Софья Александровна, не слушая, продолжает:
– Зачем-то надо, чтобы я шел на казнь смело и решительно. Но не все ли равно? Казнят за оградою, в темной ночи. Умру ли я смело, буду ли малодушно рыдать, молить пощады, отбиваться от палача – не все ли равно? Никто не узнает, как я умер. Перед лицом моей смерти я один. Зачем же терпеть мне эту дикую тоску?
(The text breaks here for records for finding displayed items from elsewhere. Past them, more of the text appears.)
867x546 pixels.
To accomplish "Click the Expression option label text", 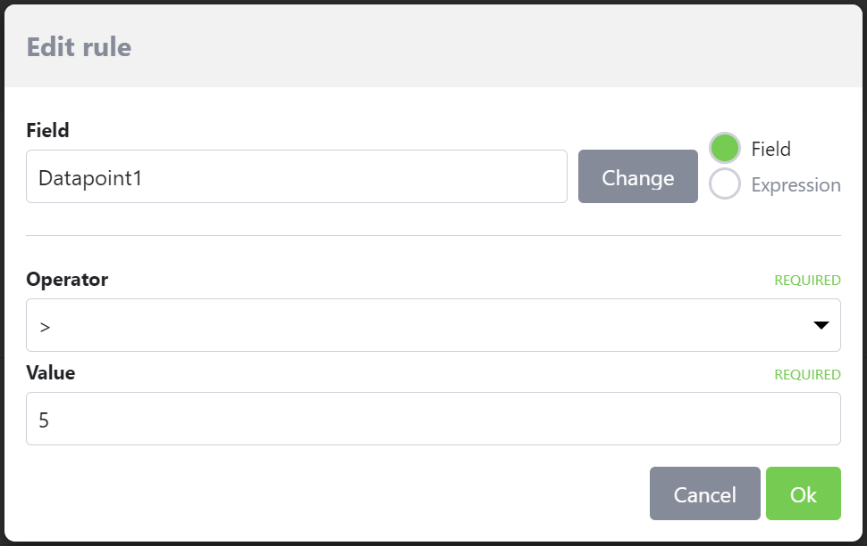I will tap(795, 185).
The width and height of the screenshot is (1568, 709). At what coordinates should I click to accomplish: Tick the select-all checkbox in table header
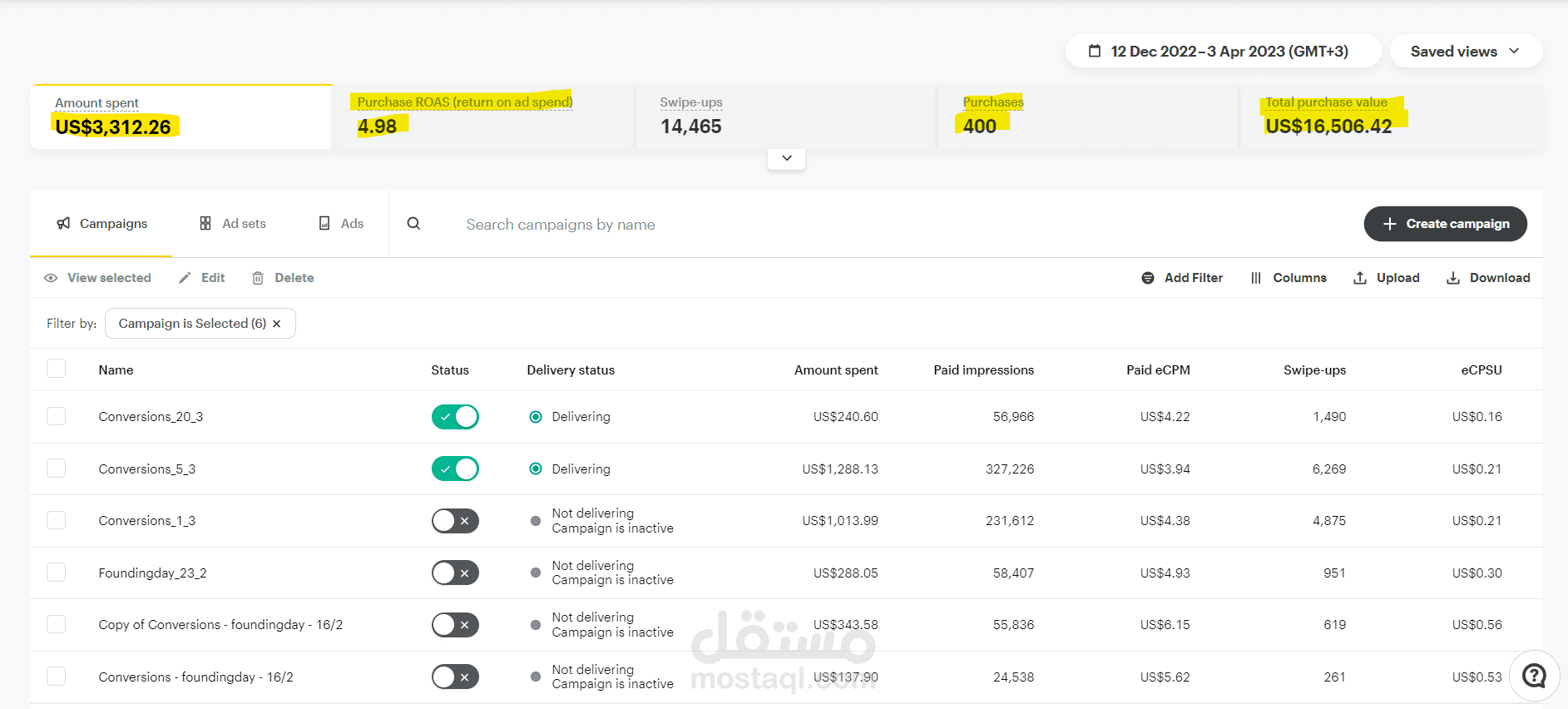pos(57,369)
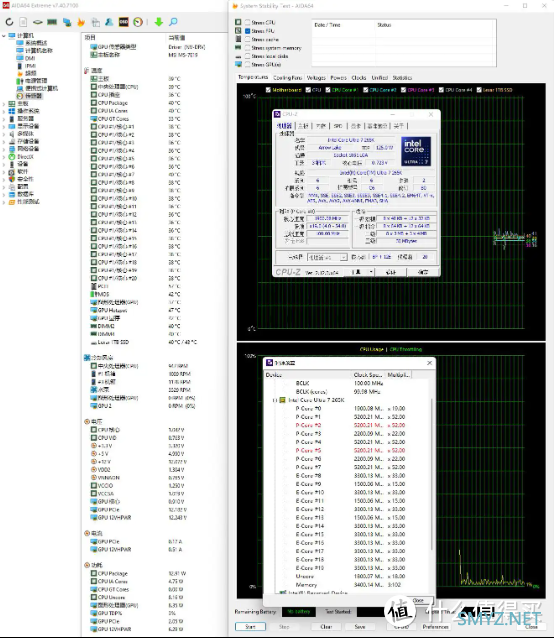This screenshot has width=554, height=638.
Task: Enable the Stress CPU checkbox
Action: click(x=247, y=22)
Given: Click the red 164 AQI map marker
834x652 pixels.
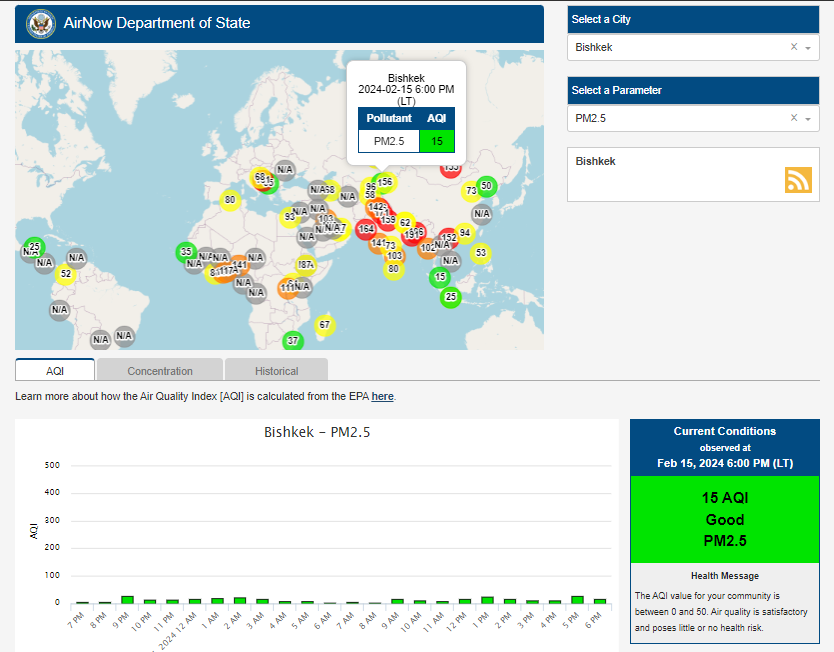Looking at the screenshot, I should coord(366,229).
Завою, зарыдаю, всю тюрьму переполошу моим отчаянным воплем, и город разбужу, свободный, но так же скованный, как и моя тюрьма, – чтобы не один я томился, чтобы и другие приобщились к моему предсмертному томлению, к последнему ужасу моему. Но нет, не надо. Моя судьба – умру один.
Наташа встает, дрожит, снимает своею рукою холодную руку матери и говорит:
– Мама, мама, это ужасно, если один. Не надо, чтобы он чувствовал себя одиноким. Будем с ним.
Елена Кирилловна шепчет:
– Да, Сонюшка, это страшно, если один. В такие минуты!
– Мы с ним, – настойчиво повторяет Наташа. – Мы уже с ним.
На губах Софьи Александровны улыбка, подобная той, которою умирающий встречает свое последнее утешение. Софья Александровна говорит:
– Последнее утешение, мысль, что я не один. Он со мною. Эти стены призрачны, эта тюрьма – воздвигнутая людьми ложь. Не ложно и не призрачно страдание мое, и в тоске моей я соединен с ним. Бедное утешение! Все-таки я, вот этот я, особенный, сам для себя родившийся Борис, я умираю.
– Я умираю, – повторяет Наташа.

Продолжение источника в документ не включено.